** Dataset records follows **

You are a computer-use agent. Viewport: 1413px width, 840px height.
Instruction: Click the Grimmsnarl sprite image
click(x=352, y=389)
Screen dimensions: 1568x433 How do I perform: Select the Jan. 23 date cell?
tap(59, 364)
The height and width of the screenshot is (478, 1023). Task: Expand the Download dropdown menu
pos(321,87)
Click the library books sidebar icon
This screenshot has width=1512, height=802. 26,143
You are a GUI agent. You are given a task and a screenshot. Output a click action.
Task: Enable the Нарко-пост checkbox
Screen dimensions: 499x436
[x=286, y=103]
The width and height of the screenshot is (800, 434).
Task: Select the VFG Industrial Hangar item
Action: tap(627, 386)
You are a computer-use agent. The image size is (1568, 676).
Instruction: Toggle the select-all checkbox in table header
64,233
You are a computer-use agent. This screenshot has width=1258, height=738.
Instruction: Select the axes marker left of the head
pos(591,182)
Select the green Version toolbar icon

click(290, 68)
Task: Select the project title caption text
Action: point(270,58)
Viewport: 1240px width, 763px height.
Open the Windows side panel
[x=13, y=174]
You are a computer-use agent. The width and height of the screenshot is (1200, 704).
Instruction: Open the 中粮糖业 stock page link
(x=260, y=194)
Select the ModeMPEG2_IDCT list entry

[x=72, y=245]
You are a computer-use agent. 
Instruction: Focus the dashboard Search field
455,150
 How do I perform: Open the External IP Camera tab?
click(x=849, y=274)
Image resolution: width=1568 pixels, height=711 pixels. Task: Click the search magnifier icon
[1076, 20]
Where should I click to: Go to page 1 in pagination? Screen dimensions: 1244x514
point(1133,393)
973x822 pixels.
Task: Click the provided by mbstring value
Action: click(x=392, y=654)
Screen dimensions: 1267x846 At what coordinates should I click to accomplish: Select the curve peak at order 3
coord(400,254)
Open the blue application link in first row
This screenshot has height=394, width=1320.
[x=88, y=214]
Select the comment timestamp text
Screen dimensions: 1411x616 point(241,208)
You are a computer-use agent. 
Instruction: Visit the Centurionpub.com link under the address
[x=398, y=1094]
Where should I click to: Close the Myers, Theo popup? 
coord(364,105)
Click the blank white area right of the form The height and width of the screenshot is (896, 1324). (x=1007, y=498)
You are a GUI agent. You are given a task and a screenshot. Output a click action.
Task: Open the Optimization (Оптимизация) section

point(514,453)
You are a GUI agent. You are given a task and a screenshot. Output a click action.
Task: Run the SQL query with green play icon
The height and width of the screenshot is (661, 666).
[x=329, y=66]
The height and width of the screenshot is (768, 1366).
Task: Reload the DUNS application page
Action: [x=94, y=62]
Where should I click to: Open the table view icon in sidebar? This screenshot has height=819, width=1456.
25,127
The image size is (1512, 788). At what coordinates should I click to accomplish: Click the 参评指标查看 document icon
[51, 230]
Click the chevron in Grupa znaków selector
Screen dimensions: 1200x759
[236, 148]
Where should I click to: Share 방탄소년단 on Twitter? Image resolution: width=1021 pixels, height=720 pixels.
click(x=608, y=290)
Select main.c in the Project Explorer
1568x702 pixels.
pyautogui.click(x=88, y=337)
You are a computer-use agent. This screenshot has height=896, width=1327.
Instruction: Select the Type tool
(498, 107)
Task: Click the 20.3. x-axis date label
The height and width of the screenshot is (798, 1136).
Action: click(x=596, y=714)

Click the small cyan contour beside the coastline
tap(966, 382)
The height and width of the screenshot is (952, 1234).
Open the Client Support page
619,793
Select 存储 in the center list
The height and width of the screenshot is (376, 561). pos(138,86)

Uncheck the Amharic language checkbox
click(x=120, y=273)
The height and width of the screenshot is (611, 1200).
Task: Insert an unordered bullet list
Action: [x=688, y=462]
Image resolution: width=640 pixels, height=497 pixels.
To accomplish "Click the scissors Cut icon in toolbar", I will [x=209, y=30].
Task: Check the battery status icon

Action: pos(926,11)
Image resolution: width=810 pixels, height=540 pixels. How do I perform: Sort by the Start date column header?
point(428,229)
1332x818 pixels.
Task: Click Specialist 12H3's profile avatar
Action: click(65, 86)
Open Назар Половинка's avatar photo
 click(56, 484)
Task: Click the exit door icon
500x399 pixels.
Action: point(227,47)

** End of Dataset records **

Your goal :: Write out the data again, exactly and in full.

Exercise solution ::
You are a computer-use agent. Viewport: 1413px width, 840px height.
Instruction: Click the Grimmsnarl sprite image
click(x=352, y=389)
Screen dimensions: 1568x433 How do I perform: Select the Jan. 23 date cell?
tap(59, 364)
The height and width of the screenshot is (478, 1023). Task: Expand the Download dropdown menu
pos(321,87)
Click the library books sidebar icon
This screenshot has width=1512, height=802. 26,143
You are a GUI agent. You are given a task and a screenshot. Output a click action.
Task: Enable the Нарко-пост checkbox
Screen dimensions: 499x436
[x=286, y=103]
The width and height of the screenshot is (800, 434).
Task: Select the VFG Industrial Hangar item
Action: tap(627, 386)
You are a computer-use agent. The image size is (1568, 676).
Instruction: Toggle the select-all checkbox in table header
64,233
You are a computer-use agent. This screenshot has width=1258, height=738.
Instruction: Select the axes marker left of the head
pos(591,182)
Select the green Version toolbar icon

click(290, 68)
Task: Select the project title caption text
Action: point(270,58)
Viewport: 1240px width, 763px height.
Open the Windows side panel
[x=13, y=174]
You are a computer-use agent. The width and height of the screenshot is (1200, 704).
Instruction: Open the 中粮糖业 stock page link
(x=260, y=194)
Select the ModeMPEG2_IDCT list entry

[x=72, y=245]
You are a computer-use agent. 
Instruction: Focus the dashboard Search field
455,150
 How do I perform: Open the External IP Camera tab?
click(x=849, y=274)
Image resolution: width=1568 pixels, height=711 pixels. Task: Click the search magnifier icon
[1076, 20]
Where should I click to: Go to page 1 in pagination? Screen dimensions: 1244x514
point(1133,393)
973x822 pixels.
Task: Click the provided by mbstring value
Action: click(x=392, y=654)
Screen dimensions: 1267x846 At what coordinates should I click to accomplish: Select the curve peak at order 3
coord(400,254)
Open the blue application link in first row
This screenshot has height=394, width=1320.
[x=88, y=214]
Select the comment timestamp text
Screen dimensions: 1411x616 point(241,208)
You are a computer-use agent. 
Instruction: Visit the Centurionpub.com link under the address
[x=398, y=1094]
Where should I click to: Close the Myers, Theo popup? 
coord(364,105)
Click the blank white area right of the form The height and width of the screenshot is (896, 1324). (x=1007, y=498)
You are a GUI agent. You are given a task and a screenshot. Output a click action.
Task: Open the Optimization (Оптимизация) section

point(514,453)
You are a GUI agent. You are given a task and a screenshot. Output a click action.
Task: Run the SQL query with green play icon
The height and width of the screenshot is (661, 666).
[x=329, y=66]
The height and width of the screenshot is (768, 1366).
Task: Reload the DUNS application page
Action: [x=94, y=62]
Where should I click to: Open the table view icon in sidebar? This screenshot has height=819, width=1456.
25,127
The image size is (1512, 788). At what coordinates should I click to accomplish: Click the 参评指标查看 document icon
[51, 230]
Click the chevron in Grupa znaków selector
Screen dimensions: 1200x759
[236, 148]
Where should I click to: Share 방탄소년단 on Twitter? Image resolution: width=1021 pixels, height=720 pixels.
click(x=608, y=290)
Select main.c in the Project Explorer
1568x702 pixels.
pyautogui.click(x=88, y=337)
You are a computer-use agent. This screenshot has height=896, width=1327.
Instruction: Select the Type tool
(498, 107)
Task: Click the 20.3. x-axis date label
The height and width of the screenshot is (798, 1136).
Action: click(x=596, y=714)

Click the small cyan contour beside the coastline
tap(966, 382)
The height and width of the screenshot is (952, 1234).
Open the Client Support page
619,793
Select 存储 in the center list
The height and width of the screenshot is (376, 561). pos(138,86)

Uncheck the Amharic language checkbox
click(x=120, y=273)
The height and width of the screenshot is (611, 1200).
Task: Insert an unordered bullet list
Action: [x=688, y=462]
Image resolution: width=640 pixels, height=497 pixels.
To accomplish "Click the scissors Cut icon in toolbar", I will [x=209, y=30].
Task: Check the battery status icon

Action: pos(926,11)
Image resolution: width=810 pixels, height=540 pixels. How do I perform: Sort by the Start date column header?
point(428,229)
1332x818 pixels.
Task: Click Specialist 12H3's profile avatar
Action: click(65, 86)
Open Назар Половинка's avatar photo
 click(56, 484)
Task: Click the exit door icon
500x399 pixels.
Action: point(227,47)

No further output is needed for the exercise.